Methods: Artificial cerebrospinal fluid (aCSF), hemoglobin, or iron was injected into the right lateral ventricle of postnatal day-7 Sprague Dawley rats. Ventricle size, heme oxygenase-1 (HO-1) expression, and the presence of iron were evaluated 24 and 72 hours after injection. A subset of animals was treated with an iron chelator (deferoxamine) or vehicle for 24 hours after hemoglobin injection, and ventricle size and cell death were evaluated.

Results: Intraventricular injection of hemoglobin and iron resulted in ventricular enlargement at 24 hours compared with the injection of aCSF. Protoporphyrin IX, the iron-deficient immediate heme precursor, did not result in ventricular enlargement after injection into the ventricle. HO-1, the enzyme that releases iron from heme, was increased in the hippocampus and cortex of hemoglobin-injected animals at 24 hours compared with aCSF-injected controls. Treatment with an iron chelator, deferoxamine, decreased hemoglobin-induced ventricular enlargement and cell death.

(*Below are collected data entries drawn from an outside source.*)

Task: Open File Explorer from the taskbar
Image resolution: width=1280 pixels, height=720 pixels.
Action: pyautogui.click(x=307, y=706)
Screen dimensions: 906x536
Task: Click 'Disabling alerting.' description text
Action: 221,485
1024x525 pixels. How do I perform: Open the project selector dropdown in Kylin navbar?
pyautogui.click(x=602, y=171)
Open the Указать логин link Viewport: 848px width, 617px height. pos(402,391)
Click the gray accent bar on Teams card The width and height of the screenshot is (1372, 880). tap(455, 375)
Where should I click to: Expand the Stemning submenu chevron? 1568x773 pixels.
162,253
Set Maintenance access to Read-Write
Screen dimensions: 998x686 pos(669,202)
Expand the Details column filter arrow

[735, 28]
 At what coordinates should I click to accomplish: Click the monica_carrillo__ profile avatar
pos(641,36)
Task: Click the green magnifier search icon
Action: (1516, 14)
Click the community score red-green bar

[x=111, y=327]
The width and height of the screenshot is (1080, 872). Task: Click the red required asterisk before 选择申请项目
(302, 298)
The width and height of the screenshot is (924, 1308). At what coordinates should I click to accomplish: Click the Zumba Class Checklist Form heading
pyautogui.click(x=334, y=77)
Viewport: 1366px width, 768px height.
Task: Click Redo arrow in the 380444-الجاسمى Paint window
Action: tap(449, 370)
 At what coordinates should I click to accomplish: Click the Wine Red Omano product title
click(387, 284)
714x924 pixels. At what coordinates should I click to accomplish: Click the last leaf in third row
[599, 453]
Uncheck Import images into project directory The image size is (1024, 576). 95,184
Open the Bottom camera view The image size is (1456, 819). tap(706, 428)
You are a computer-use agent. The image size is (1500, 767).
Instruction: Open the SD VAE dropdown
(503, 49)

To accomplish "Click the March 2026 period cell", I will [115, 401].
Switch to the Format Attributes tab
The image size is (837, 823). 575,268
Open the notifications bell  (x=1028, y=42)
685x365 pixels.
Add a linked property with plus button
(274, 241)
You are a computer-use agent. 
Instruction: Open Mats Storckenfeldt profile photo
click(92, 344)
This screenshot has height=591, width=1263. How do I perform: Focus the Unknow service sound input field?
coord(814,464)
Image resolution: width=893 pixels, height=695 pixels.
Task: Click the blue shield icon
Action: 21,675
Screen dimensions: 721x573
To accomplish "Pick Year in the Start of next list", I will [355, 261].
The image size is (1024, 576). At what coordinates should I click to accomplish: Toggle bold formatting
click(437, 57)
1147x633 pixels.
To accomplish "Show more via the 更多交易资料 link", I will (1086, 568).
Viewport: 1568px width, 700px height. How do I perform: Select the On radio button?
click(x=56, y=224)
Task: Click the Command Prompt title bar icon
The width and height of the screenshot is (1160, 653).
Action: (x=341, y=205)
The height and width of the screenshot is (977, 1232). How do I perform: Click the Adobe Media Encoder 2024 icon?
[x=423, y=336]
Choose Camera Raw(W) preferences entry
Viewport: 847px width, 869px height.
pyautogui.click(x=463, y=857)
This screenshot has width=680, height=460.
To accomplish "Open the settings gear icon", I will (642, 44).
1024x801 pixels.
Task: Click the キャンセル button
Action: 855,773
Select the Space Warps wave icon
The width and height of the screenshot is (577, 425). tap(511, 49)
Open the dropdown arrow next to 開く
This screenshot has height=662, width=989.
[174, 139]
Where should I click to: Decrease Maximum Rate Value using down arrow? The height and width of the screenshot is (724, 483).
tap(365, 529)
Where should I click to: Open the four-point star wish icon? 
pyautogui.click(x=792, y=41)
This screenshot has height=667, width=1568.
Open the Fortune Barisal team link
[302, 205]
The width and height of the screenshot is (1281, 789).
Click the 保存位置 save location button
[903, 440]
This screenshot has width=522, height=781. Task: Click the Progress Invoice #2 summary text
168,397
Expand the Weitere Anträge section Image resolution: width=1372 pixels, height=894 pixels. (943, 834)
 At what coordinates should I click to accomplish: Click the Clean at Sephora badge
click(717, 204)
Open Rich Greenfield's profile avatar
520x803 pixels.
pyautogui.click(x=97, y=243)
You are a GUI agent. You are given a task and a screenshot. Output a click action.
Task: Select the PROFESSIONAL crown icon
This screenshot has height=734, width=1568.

Conclusion: Intraventricular injection of hemoglobin and iron can induce hydrocephalus. Treatment with an iron chelator reduced hemoglobin-induced ventricular enlargement. This has implications for the pathogenesis and treatment of posthemorrhagic hydrocephalus.

Abbreviations: aCSF, artificial cerebrospinal fluidDAB, 3,3'-diaminobenzidine-4HClGMH-IVH, germinal matrix hemorrhage/intraventricular hemorrhageHO-1, heme oxygenase-1ICH, intracerebral hemorrhagePBS, phosphate-buffered salineSVZ, subventricular zoneTBST, tris-buffered saline with Tween 20.

Figure 1

Intraventricular injection of hemoglobin (Hb), but not aCSF, results in ventricular enlargement. (A) Representative T2-weighted MRIs of lateral (frontal and temporal horns) and 4^th ventricles in anesthesia control animals and aCSF and hemoglobin-injected (150 mg/mL) animals 24 hours after injection. (B) Quantification of ventricle volume 24 hours after no injection, aCSF injection, or injection of different concentrations of hemoglobin (50, 100, or 150 mg/mL) (n = 4-30 per group; *P < 0.0001; ANOVA with Dunnett post-hoc test for multiple comparisons with CSF used as reference). Mean ± SEM.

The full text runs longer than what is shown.